INSTRUCTION ▸ Update the records below by replacing every "Cargar más" with "Mostrar más" and leaving everything else unchanged.

[Part of a data file]
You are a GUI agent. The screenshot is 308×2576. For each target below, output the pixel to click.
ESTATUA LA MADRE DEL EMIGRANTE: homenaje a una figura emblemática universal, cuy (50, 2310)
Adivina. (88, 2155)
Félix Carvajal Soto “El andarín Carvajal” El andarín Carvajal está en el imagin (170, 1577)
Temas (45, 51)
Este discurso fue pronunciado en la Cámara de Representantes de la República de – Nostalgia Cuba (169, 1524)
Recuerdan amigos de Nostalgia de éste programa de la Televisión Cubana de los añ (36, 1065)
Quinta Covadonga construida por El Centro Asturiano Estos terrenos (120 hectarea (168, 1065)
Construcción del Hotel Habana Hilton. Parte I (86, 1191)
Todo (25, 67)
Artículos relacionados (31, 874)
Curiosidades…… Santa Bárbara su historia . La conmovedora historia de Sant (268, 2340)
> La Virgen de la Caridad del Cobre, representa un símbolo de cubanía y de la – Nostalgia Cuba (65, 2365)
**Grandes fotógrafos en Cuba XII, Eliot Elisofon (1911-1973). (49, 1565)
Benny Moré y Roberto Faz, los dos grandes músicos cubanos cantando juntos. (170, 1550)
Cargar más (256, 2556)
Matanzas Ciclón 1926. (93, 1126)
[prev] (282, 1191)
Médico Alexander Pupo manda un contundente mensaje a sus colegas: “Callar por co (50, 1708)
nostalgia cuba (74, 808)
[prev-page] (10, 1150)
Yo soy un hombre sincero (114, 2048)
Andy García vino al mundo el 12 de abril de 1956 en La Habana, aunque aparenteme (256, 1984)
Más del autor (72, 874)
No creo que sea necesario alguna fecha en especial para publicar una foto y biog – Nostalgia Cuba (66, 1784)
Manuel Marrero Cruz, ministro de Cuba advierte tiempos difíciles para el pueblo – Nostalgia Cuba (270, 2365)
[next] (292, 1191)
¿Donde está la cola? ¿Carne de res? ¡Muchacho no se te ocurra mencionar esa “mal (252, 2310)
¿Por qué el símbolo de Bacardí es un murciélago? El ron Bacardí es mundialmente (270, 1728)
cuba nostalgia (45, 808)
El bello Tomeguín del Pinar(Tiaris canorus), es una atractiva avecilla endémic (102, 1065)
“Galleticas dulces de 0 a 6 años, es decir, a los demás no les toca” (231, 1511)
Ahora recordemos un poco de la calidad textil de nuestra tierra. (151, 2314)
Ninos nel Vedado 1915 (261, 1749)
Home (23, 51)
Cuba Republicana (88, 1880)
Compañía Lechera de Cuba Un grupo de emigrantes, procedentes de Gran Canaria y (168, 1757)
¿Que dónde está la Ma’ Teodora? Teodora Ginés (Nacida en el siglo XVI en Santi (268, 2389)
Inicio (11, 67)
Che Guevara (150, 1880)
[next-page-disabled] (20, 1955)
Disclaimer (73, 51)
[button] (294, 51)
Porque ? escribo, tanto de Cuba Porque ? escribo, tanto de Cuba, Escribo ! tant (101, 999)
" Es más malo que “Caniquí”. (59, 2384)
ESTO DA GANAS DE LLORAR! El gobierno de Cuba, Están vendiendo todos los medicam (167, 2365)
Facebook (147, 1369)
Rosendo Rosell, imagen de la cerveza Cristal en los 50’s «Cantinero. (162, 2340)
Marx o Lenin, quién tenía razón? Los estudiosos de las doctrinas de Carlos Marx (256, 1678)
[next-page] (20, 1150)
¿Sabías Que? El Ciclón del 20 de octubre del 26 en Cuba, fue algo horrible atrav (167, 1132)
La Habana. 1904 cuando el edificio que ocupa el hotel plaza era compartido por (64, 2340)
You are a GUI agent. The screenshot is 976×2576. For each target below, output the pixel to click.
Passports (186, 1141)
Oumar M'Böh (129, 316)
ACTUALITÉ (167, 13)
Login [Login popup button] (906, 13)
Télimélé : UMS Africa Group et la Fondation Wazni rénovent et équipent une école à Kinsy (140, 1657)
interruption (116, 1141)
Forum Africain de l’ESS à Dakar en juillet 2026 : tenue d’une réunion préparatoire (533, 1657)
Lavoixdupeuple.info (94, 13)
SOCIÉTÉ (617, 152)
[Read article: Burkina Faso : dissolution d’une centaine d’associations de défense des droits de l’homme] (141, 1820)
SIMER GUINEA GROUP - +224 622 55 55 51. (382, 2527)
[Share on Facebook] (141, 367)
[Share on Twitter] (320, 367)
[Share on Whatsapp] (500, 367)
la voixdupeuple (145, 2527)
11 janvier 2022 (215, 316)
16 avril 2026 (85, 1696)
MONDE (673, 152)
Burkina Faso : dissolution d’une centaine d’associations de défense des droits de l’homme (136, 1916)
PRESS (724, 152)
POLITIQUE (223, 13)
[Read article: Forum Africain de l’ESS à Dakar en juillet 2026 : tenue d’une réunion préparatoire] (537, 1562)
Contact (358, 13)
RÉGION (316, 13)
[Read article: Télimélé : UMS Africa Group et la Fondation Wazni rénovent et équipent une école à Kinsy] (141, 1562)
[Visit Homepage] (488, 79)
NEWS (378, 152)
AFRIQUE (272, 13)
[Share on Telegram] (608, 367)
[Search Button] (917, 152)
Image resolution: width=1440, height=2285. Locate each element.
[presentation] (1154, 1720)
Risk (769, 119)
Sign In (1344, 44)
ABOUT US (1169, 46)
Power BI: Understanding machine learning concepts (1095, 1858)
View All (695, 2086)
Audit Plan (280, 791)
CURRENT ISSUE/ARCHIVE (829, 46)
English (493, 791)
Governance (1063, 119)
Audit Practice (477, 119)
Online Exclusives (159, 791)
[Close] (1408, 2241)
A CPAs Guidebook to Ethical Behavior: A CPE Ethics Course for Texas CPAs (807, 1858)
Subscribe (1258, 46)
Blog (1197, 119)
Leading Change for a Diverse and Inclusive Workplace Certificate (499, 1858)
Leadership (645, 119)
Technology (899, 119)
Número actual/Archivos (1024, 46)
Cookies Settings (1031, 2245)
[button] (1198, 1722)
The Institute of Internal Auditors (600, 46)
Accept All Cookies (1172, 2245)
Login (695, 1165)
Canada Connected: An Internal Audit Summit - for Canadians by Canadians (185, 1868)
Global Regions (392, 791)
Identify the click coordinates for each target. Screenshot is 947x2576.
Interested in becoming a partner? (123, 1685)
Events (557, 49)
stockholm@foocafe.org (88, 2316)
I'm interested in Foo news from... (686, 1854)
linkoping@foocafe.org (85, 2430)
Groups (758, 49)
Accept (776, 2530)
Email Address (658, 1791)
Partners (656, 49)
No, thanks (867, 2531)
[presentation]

RESPONSE ▸
You are a GUI agent. The screenshot is 308×2576. For each target below, output the pixel to click.
ESTATUA LA MADRE DEL EMIGRANTE: homenaje a una figura emblemática universal, cuy (50, 2310)
Adivina. (88, 2155)
Félix Carvajal Soto “El andarín Carvajal” El andarín Carvajal está en el imagin (170, 1577)
Temas (45, 51)
Este discurso fue pronunciado en la Cámara de Representantes de la República de – Nostalgia Cuba (169, 1524)
Recuerdan amigos de Nostalgia de éste programa de la Televisión Cubana de los añ (36, 1065)
Quinta Covadonga construida por El Centro Asturiano Estos terrenos (120 hectarea (168, 1065)
Construcción del Hotel Habana Hilton. Parte I (86, 1191)
Todo (25, 67)
Artículos relacionados (31, 874)
Curiosidades…… Santa Bárbara su historia . La conmovedora historia de Sant (268, 2340)
> La Virgen de la Caridad del Cobre, representa un símbolo de cubanía y de la – Nostalgia Cuba (65, 2365)
**Grandes fotógrafos en Cuba XII, Eliot Elisofon (1911-1973). (49, 1565)
Benny Moré y Roberto Faz, los dos grandes músicos cubanos cantando juntos. (170, 1550)
Mostrar más (256, 2556)
Matanzas Ciclón 1926. (93, 1126)
[prev] (282, 1191)
Médico Alexander Pupo manda un contundente mensaje a sus colegas: “Callar por co (50, 1708)
nostalgia cuba (74, 808)
[prev-page] (10, 1150)
Yo soy un hombre sincero (114, 2048)
Andy García vino al mundo el 12 de abril de 1956 en La Habana, aunque aparenteme (256, 1984)
Más del autor (72, 874)
No creo que sea necesario alguna fecha en especial para publicar una foto y biog – Nostalgia Cuba (66, 1784)
Manuel Marrero Cruz, ministro de Cuba advierte tiempos difíciles para el pueblo – Nostalgia Cuba (270, 2365)
[next] (292, 1191)
¿Donde está la cola? ¿Carne de res? ¡Muchacho no se te ocurra mencionar esa “mal (252, 2310)
¿Por qué el símbolo de Bacardí es un murciélago? El ron Bacardí es mundialmente (270, 1728)
cuba nostalgia (45, 808)
El bello Tomeguín del Pinar(Tiaris canorus), es una atractiva avecilla endémic (102, 1065)
“Galleticas dulces de 0 a 6 años, es decir, a los demás no les toca” (231, 1511)
Ahora recordemos un poco de la calidad textil de nuestra tierra. (151, 2314)
Ninos nel Vedado 1915 (261, 1749)
Home (23, 51)
Cuba Republicana (88, 1880)
Compañía Lechera de Cuba Un grupo de emigrantes, procedentes de Gran Canaria y (168, 1757)
¿Que dónde está la Ma’ Teodora? Teodora Ginés (Nacida en el siglo XVI en Santi (268, 2389)
Inicio (11, 67)
Che Guevara (150, 1880)
[next-page-disabled] (20, 1955)
Disclaimer (73, 51)
[button] (294, 51)
Porque ? escribo, tanto de Cuba Porque ? escribo, tanto de Cuba, Escribo ! tant (101, 999)
" Es más malo que “Caniquí”. (59, 2384)
ESTO DA GANAS DE LLORAR! El gobierno de Cuba, Están vendiendo todos los medicam (167, 2365)
Facebook (147, 1369)
Rosendo Rosell, imagen de la cerveza Cristal en los 50’s «Cantinero. (162, 2340)
Marx o Lenin, quién tenía razón? Los estudiosos de las doctrinas de Carlos Marx (256, 1678)
[next-page] (20, 1150)
¿Sabías Que? El Ciclón del 20 de octubre del 26 en Cuba, fue algo horrible atrav (167, 1132)
La Habana. 1904 cuando el edificio que ocupa el hotel plaza era compartido por (64, 2340)
You are a GUI agent. The screenshot is 976×2576. For each target below, output the pixel to click.
Passports (186, 1141)
Oumar M'Böh (129, 316)
ACTUALITÉ (167, 13)
Login [Login popup button] (906, 13)
Télimélé : UMS Africa Group et la Fondation Wazni rénovent et équipent une école à Kinsy (140, 1657)
interruption (116, 1141)
Forum Africain de l’ESS à Dakar en juillet 2026 : tenue d’une réunion préparatoire (533, 1657)
Lavoixdupeuple.info (94, 13)
SOCIÉTÉ (617, 152)
[Read article: Burkina Faso : dissolution d’une centaine d’associations de défense des droits de l’homme] (141, 1820)
SIMER GUINEA GROUP - +224 622 55 55 51. (382, 2527)
[Share on Facebook] (141, 367)
[Share on Twitter] (320, 367)
[Share on Whatsapp] (500, 367)
la voixdupeuple (145, 2527)
11 janvier 2022 (215, 316)
16 avril 2026 (85, 1696)
MONDE (673, 152)
Burkina Faso : dissolution d’une centaine d’associations de défense des droits de l’homme (136, 1916)
PRESS (724, 152)
POLITIQUE (223, 13)
[Read article: Forum Africain de l’ESS à Dakar en juillet 2026 : tenue d’une réunion préparatoire] (537, 1562)
Contact (358, 13)
RÉGION (316, 13)
[Read article: Télimélé : UMS Africa Group et la Fondation Wazni rénovent et équipent une école à Kinsy] (141, 1562)
[Visit Homepage] (488, 79)
NEWS (378, 152)
AFRIQUE (272, 13)
[Share on Telegram] (608, 367)
[Search Button] (917, 152)
Image resolution: width=1440, height=2285. Locate each element.
[presentation] (1154, 1720)
Risk (769, 119)
Sign In (1344, 44)
ABOUT US (1169, 46)
Power BI: Understanding machine learning concepts (1095, 1858)
View All (695, 2086)
Audit Plan (280, 791)
CURRENT ISSUE/ARCHIVE (829, 46)
English (493, 791)
Governance (1063, 119)
Audit Practice (477, 119)
Online Exclusives (159, 791)
[Close] (1408, 2241)
A CPAs Guidebook to Ethical Behavior: A CPE Ethics Course for Texas CPAs (807, 1858)
Subscribe (1258, 46)
Blog (1197, 119)
Leading Change for a Diverse and Inclusive Workplace Certificate (499, 1858)
Leadership (645, 119)
Technology (899, 119)
Número actual/Archivos (1024, 46)
Cookies Settings (1031, 2245)
[button] (1198, 1722)
The Institute of Internal Auditors (600, 46)
Accept All Cookies (1172, 2245)
Login (695, 1165)
Canada Connected: An Internal Audit Summit - for Canadians by Canadians (185, 1868)
Global Regions (392, 791)
Identify the click coordinates for each target. Screenshot is 947x2576.
Interested in becoming a partner? (123, 1685)
Events (557, 49)
stockholm@foocafe.org (88, 2316)
I'm interested in Foo news from... (686, 1854)
linkoping@foocafe.org (85, 2430)
Groups (758, 49)
Accept (776, 2530)
Email Address (658, 1791)
Partners (656, 49)
No, thanks (867, 2531)
[presentation]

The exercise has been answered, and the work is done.